- EXERCISE DESCRIPTION -
Find the lines in these entries that include the word "Viewport" and state how many there are, with no other words.

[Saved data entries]
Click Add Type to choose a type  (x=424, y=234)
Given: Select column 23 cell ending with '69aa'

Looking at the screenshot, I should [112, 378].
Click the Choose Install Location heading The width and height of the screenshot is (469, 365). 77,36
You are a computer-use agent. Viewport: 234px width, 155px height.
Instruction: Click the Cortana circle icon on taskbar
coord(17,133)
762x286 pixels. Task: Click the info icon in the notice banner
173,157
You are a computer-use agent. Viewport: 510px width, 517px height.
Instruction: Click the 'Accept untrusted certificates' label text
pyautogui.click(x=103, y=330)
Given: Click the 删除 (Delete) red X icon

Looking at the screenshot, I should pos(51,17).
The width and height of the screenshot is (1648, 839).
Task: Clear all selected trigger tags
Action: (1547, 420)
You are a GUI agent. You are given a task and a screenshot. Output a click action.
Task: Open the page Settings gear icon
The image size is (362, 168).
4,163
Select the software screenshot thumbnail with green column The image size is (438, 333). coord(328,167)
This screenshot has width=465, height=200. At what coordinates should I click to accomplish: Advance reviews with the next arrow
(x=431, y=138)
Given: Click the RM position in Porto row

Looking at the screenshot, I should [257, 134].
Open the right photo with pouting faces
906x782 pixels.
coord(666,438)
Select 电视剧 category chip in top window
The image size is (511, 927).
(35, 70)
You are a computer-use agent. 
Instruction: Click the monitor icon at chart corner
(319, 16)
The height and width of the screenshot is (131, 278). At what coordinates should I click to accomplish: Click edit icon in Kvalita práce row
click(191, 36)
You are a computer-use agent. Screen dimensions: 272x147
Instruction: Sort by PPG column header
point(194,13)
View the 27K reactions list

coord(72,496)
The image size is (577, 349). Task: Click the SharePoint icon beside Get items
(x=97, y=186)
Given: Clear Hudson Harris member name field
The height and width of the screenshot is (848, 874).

- SOLUTION FOR THIS TASK -
2